Data section START
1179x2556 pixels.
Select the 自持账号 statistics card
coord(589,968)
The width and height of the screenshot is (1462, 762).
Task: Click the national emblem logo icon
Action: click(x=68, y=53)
Data section END
Exercise objective: Would you restate the material above word for word?

Answer below:
1179x2556 pixels.
Select the 自持账号 statistics card
coord(589,968)
The width and height of the screenshot is (1462, 762).
Task: Click the national emblem logo icon
Action: click(x=68, y=53)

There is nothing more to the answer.